Can I use part of MD5 hash for data identification?

Question

I use MD5 hash for identifying files with unknown origin. No attacker here, so I don't care that MD5 has been broken and one can intendedly generate collisions.

My problem is I need to provide logging so that different problems are diagnosed easier. If I log every hash as a hex string that's too long, inconvenient and looks ugly, so I'd like to shorten the hash string.

Now I know that just taking a small part of a GUID is a very bad idea - GUIDs are designed to be unique, but part of them are not.

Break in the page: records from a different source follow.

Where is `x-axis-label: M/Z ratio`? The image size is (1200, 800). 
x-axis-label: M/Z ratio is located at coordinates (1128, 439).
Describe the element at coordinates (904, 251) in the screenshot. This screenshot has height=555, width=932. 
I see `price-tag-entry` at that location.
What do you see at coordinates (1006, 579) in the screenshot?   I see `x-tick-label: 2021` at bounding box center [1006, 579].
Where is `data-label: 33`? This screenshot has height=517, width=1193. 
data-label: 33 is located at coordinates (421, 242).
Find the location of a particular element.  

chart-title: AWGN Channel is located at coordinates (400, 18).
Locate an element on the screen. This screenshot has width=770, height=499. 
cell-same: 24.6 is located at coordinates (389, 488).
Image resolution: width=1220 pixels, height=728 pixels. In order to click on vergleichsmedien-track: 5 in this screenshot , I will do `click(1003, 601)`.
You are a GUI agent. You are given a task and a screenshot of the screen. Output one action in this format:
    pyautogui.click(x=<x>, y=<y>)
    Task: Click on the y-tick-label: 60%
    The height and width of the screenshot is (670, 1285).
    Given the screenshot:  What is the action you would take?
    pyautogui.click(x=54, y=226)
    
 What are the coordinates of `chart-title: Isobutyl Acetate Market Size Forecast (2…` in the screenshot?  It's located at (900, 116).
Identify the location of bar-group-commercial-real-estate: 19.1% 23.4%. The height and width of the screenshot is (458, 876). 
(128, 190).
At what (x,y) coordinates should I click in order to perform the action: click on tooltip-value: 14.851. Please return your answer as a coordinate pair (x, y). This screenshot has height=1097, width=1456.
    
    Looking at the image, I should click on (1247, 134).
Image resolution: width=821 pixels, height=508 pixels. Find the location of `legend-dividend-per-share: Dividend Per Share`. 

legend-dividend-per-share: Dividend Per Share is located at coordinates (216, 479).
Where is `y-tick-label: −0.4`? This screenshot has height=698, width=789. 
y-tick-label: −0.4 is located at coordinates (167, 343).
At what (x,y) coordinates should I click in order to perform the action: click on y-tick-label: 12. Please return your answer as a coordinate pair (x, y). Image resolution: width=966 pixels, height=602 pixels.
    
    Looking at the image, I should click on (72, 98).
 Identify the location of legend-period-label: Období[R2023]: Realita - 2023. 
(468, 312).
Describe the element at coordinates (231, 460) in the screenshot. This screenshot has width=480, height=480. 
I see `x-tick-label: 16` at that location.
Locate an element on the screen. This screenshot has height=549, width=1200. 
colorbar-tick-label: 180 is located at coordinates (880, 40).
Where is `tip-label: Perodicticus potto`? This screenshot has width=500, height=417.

Is the same true for MD5 - can I take say first 4 bytes of MD5 and assume that I only get collision probability higher due to the reduced number of bytes compared to the original hash?

Answer 1

Here is a related topic you may refer to

http://stackoverflow.com/questions/1727831/what-is-the-probability-that-the-first-4-bytes-of-md5-hash-computed-from-file-con

Answer 2

The short answer is yes, you can use the first 4 bytes as an id. Beware of the birthday paradox though:

http://en.wikipedia.org/wiki/Birthday_paradox

The risk of a collision rapidly increases as you add more files. With 50.000 there's roughly 25% chance that you'll get an id collision.

EDIT: Ok, just read the link to your other question and with 100.000 files the chance of collision is roughly 70%.

Answer 3

Another way to shorten the hash is to convert it to something more efficient than HEX like Base64 or some variant there-of.

Even if you're determined to take on 4 characters, taking 4 characters of base64 gives you more bits than hex.